Perry Mead is a Somerset Wildlife Trust nature reserve in the heart of the Somerset. This neutral grassland sits on the north side of Perry Hill stretching down to the meandering River Cary near Perrys Bridge where there is a small number of parking spaces.
I pass near this reserve on my way home after work, its on a quite cycling route and its is a good excuse for a stop.
To get to the reserve you follow the footpath from the road just up from the lay-by. This path crosses a field before entering the reserve through a pair of gates. There were twenty or so cows in this field and they immediately took a keen interest in me. I have walked through lots of fields full of cows before so I moved towards the edge of the field and carried on as normal. They picked up speed, so I looked at them and looked at the gate at the far side of the field and made a dash for it. They were encouraged by my demonstration of speed and started to charge down the hill. Luckily I just made it to the other side before the cows surrounded the gate. They were making the point – we know this is the only way back to your car.

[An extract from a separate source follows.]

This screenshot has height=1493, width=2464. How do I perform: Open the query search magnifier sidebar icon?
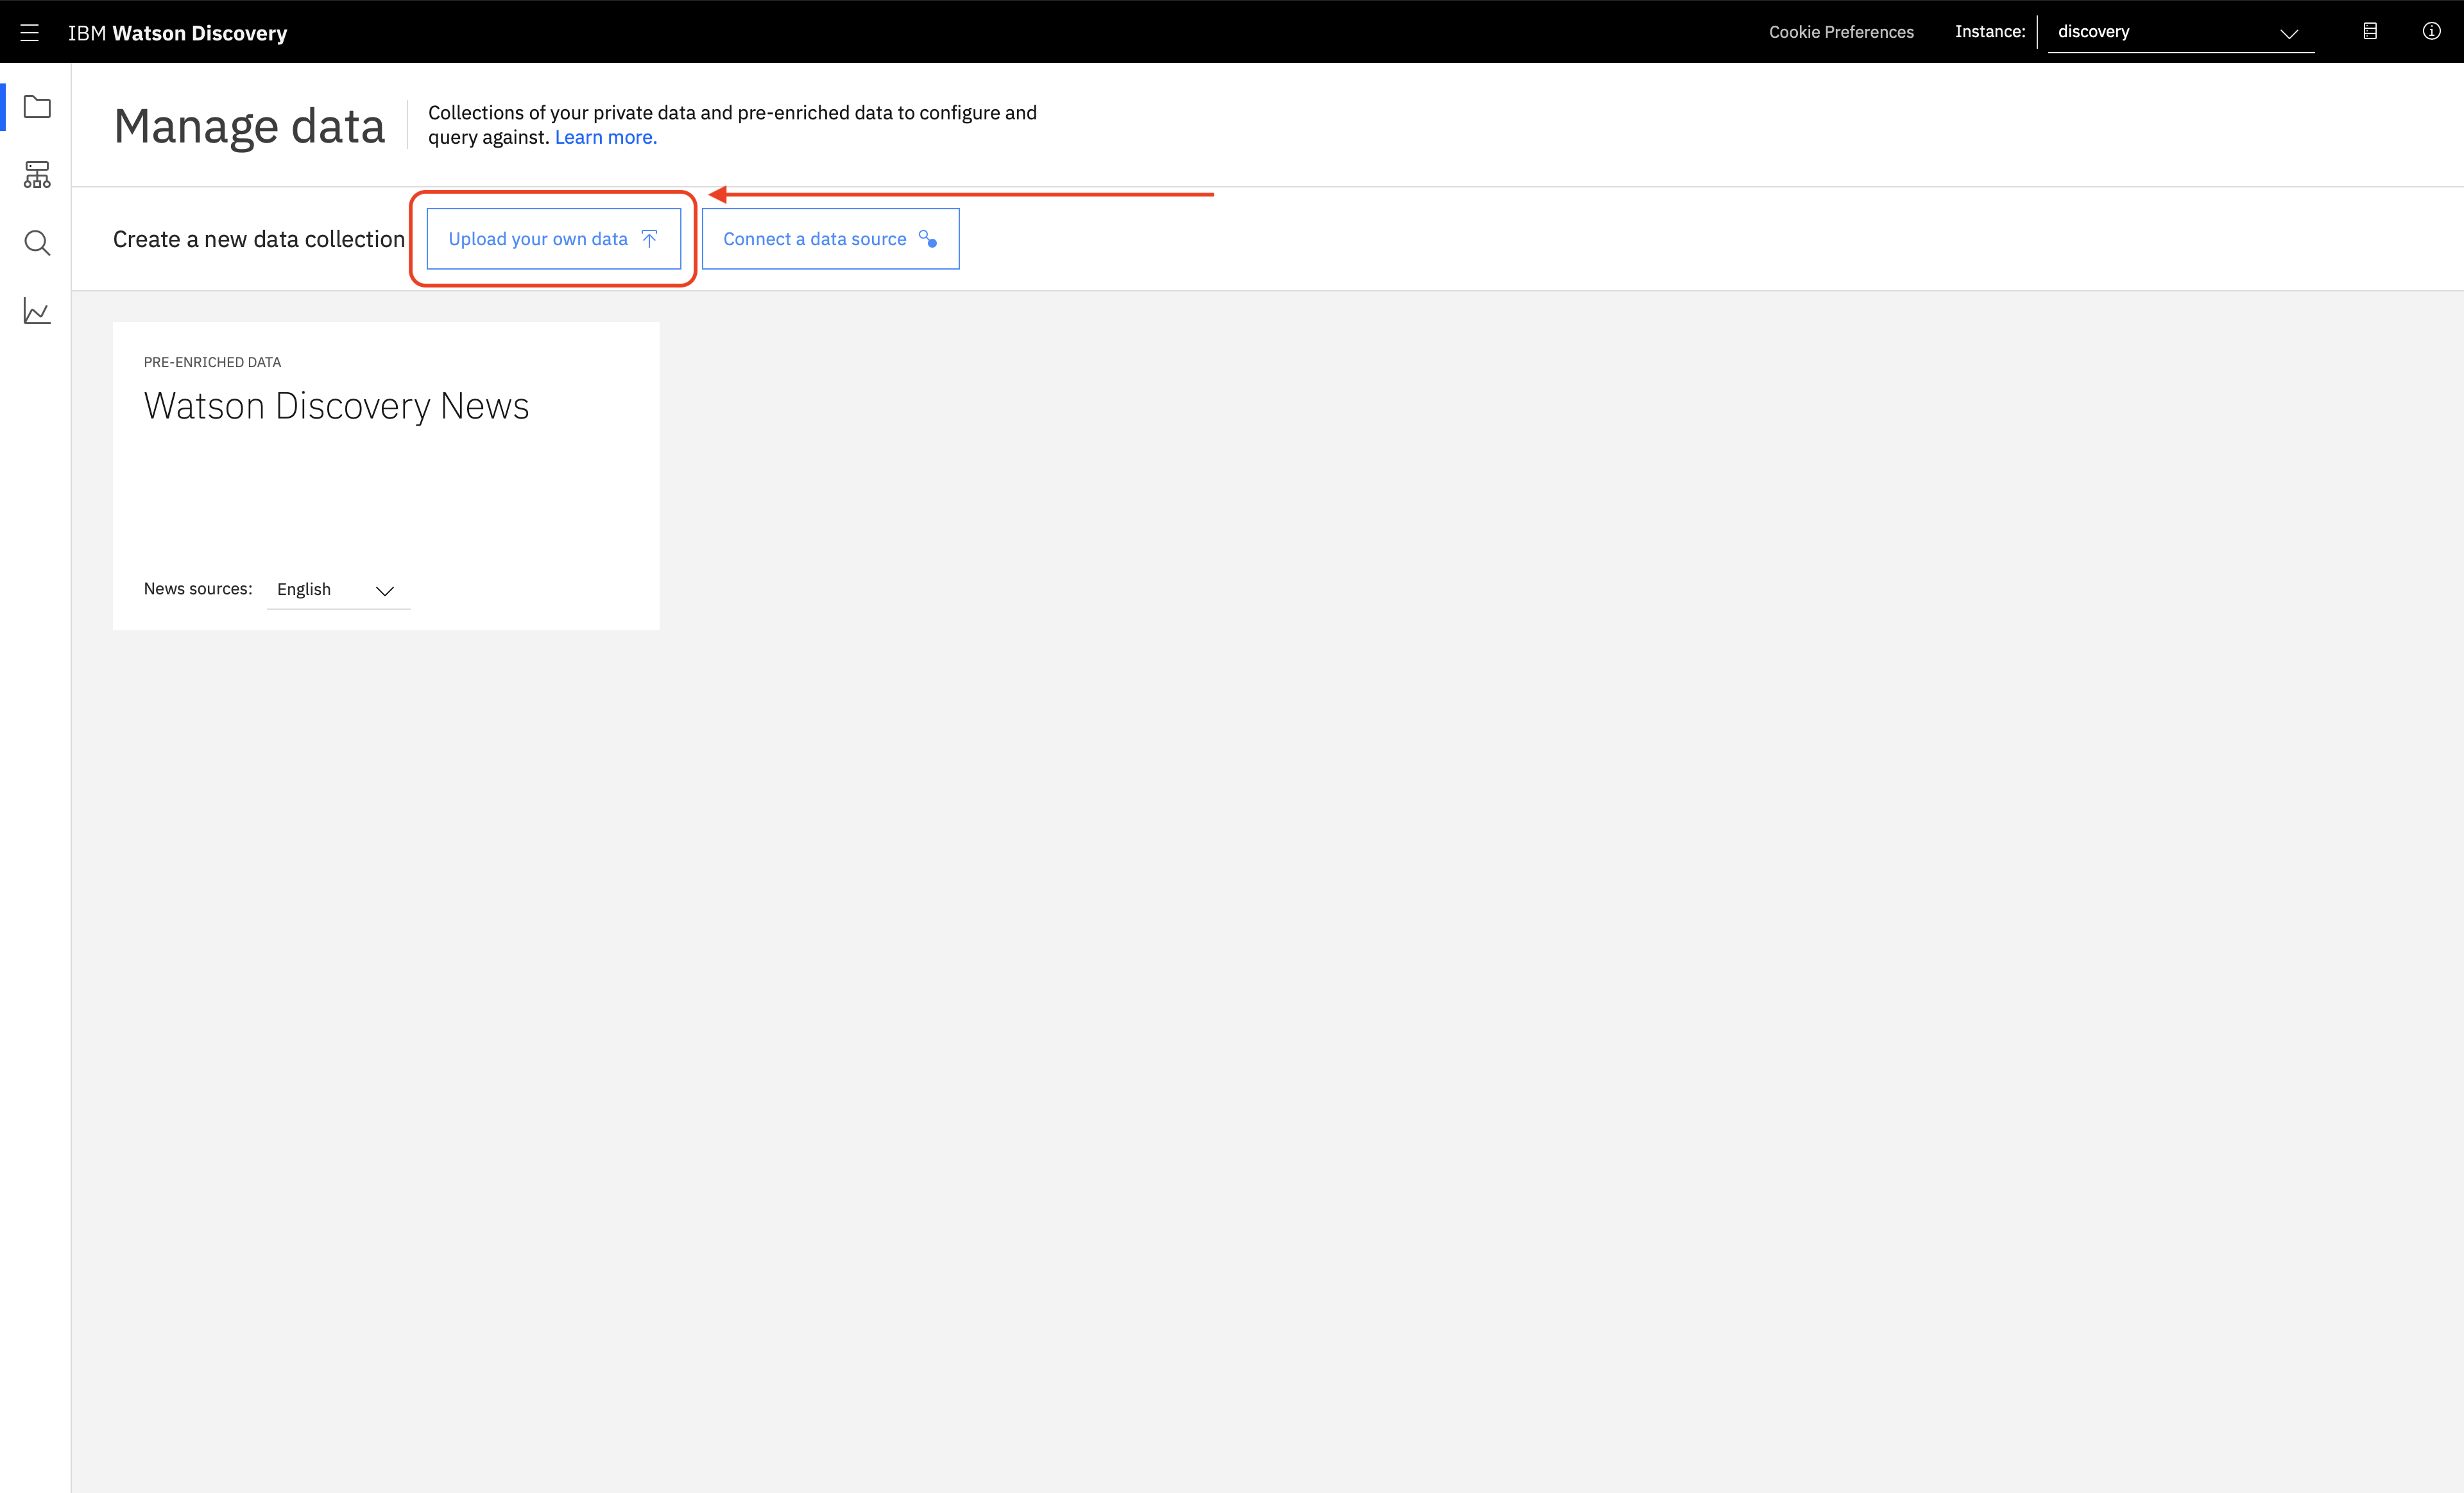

From the lay-by car park the immediate impression is – yellow. The river is lined with yellow oilseed rape that has escaped the captivity of other fields. Feral oilseed rape seed can remain viable in soil for several years. I am not sure if I should like how it spreads along waterways but is does look wonderful and the bees seem to like it to.
This is not the only yellow as the reserve and neighbouring fields are covered in buttercups.
I will return in June when the buttercups should be at their peak.
The reserve is a favourite with the local deer. You can see them sitting in the long grass and shade of the hedgerow in the top field. Occasionally, one will break out and make a dash across the fields.
It has been a very dry spring and the deer come down to the watering hole in the middle of the reserve. However, even here the ground is dry and cracked. Peacock butterflies like the bare ground for its warmth.
The reserve is a good place to spot one of my favourite butterflies – the brilliant small copper (Lycaena phlaeas).
You do not need to walk far as they like the nettles and grass near the reserve entrance. Simply wait in the shade of the hedgerow scanning the buttercups for them to arrive.
The River Cary runs along the northern edge of the reserve and there is a small pond in a neighbouring field. This may explain the relatively large number of dragonflies on this grassland reserve.
This demoiselle was just a little bit too high in the tree to get a better picture.
To complete the set here is am Azure Damselfly photographed at Perry Mead last year. It is a bit early in the year for them to out and about yet.
I returned to my car once the cows had lost interest. If you visit Perry Mead you must also make the short trip to SWT Babcary Meadows.